This made Lt. Col. William Kelsall the fort commander. The Loyalists formed for a charge against the Patriots but returned to the fort after they found out that the Patriots would not withdraw from their positions. Next, Harden demanded the fort to surrender, but Kelsall refused.
A little while later, Harden sent another demand for the fort to surrender, saying that if the fort did not surrender, that no quarters would be given to the Loyalists. Kelsall asked for 20 minutes to consider the request. A mutiny broke out inside the fort and this convinced Kelsall to accept the demands and surrendered the fort. After 2 hours since the surrender demand, the garrison marched out of the fort and was taken prisoner. McCrady gives the loyalists losses as 91 captured. Ripley states “one colonel, a major, three captains, three lieutenants, 60 privates of the regular garrison, plus a lieutenant and 22 dragoons…” were taken and paroled. The dragoon horses and supplies in the fort were also captured, the supplies being transported from the area during the night or else destroyed. Harden sent some of his men to look for 7 British supply boats that were rowing up the Savannah River. Charleston area loyalist Lieut. Col. Robert Ballingall with 130 Provincials (70 of these mounted), plus 40 militia, who was some sixty miles away, attempted to pursue Harden, who lingered in the area momentarily, but Harden escaped.
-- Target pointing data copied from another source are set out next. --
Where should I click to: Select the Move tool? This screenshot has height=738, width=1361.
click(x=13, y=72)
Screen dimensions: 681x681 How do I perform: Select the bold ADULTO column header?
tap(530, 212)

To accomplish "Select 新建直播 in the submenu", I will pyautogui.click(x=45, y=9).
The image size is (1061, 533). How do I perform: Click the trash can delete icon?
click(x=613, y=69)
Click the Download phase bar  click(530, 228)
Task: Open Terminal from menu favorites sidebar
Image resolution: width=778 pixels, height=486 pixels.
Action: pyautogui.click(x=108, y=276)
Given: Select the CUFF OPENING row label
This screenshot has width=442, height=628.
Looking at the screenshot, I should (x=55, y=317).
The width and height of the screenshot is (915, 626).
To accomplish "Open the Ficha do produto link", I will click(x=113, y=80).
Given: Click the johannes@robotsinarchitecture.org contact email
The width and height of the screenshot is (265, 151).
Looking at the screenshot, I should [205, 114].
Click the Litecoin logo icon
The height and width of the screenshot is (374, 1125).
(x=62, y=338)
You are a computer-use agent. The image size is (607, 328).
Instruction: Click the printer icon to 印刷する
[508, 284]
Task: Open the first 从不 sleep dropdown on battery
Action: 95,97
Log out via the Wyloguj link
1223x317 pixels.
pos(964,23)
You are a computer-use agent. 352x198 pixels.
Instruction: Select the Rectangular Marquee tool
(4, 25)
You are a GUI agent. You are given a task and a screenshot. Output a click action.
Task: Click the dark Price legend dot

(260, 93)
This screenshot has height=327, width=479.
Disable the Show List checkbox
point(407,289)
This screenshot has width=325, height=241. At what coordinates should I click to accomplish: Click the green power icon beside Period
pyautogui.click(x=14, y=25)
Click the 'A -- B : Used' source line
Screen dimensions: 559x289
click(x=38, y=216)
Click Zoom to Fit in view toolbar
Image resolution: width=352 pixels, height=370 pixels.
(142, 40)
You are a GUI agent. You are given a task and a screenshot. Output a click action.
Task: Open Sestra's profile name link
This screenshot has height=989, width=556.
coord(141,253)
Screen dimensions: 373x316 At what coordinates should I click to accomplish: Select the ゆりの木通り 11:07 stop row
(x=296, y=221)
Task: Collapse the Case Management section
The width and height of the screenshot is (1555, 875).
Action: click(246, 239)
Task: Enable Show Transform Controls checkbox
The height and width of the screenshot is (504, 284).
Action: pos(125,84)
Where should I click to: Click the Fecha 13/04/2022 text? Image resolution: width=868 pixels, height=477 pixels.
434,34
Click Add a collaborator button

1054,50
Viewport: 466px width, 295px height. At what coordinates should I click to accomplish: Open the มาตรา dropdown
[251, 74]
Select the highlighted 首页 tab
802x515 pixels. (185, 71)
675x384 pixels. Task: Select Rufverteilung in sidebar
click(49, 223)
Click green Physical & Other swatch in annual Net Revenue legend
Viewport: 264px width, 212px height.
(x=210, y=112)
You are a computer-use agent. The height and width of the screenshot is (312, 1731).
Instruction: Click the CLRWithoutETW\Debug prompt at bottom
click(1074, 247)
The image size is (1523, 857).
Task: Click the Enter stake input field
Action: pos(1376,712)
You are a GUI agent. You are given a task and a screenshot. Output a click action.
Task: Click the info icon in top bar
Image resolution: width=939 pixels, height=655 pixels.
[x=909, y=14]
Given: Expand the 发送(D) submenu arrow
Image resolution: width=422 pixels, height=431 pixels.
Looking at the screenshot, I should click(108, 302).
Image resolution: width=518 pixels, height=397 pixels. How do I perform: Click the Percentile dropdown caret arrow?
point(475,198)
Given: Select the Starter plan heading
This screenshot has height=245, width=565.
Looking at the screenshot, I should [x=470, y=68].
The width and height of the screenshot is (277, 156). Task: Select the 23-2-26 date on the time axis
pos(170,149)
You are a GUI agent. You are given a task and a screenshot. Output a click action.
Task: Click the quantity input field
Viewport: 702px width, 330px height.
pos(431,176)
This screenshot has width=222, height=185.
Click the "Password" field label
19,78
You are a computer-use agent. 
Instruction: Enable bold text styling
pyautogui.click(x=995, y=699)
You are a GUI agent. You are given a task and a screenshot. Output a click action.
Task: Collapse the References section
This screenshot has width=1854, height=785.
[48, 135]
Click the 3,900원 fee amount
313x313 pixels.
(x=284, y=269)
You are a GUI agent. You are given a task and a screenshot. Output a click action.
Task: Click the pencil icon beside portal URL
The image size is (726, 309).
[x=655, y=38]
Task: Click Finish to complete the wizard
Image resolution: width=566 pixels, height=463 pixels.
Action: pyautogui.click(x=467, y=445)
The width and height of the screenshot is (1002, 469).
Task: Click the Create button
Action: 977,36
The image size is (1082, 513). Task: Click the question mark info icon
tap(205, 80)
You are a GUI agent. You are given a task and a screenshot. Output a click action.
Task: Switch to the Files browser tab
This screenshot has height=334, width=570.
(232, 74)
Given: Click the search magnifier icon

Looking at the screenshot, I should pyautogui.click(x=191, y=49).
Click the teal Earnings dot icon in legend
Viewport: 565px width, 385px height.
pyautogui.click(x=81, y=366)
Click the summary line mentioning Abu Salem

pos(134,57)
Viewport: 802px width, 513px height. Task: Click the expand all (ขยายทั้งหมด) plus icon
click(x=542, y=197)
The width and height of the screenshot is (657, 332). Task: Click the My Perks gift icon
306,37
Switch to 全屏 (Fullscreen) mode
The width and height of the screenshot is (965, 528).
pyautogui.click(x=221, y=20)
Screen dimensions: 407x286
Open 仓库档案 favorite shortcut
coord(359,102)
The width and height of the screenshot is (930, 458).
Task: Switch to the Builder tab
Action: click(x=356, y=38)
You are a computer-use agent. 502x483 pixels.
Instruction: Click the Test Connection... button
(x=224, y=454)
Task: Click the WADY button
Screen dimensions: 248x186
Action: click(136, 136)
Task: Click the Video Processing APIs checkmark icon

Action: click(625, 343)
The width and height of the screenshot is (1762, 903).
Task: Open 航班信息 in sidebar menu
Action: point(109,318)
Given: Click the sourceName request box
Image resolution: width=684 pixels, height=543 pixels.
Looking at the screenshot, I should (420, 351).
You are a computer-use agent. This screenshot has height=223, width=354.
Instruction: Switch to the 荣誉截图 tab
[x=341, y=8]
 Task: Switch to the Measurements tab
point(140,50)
Bass gives the date as being the 17th or 18th, and states the loyalist lost 8 officers and 82 men captured. On the 18th, Harden wrote Marion requesting commissions from him as an incentive to keep his (Harden’s) men with him.
Harden, at Camp on Saltketcher, wrote Marion, on 17 April: (extract) “I marched on, and got within sight of Fort Balfour, at Pocotaligo, at twelve o'clock in the day; I placed my men, and sent ten of the best horses to draw them out, but luckily Cols. Fenwick and Letchmere were at Vanberst, and were taken with seven of the dragoons, and brought to me; the rest were in the fort. I then sent Capt. [William Jr., i.e. his son] Harden with a flag, to demand a surrender of the fort and the men in it; they sent for answer, they would not give it up. I sent the second time, and told them that if I was obliged to storm the fort, that I would give no quarter. Col. Kelsel then desired half an hour to consider. I gave him twenty minutes: they then agreed to give up the fort on terms which I granted; and in two hours, the fort with one militia colonel, one major, three captains, three lieutenants and sixty privates of Col. Fenwick's, one lieutenant and twenty-two dragoons with their horses, gave up to me, and they marched out and piled their arms without the abbatis; and I marched in and took possession of it; and during that night and the next day had it destroyed.”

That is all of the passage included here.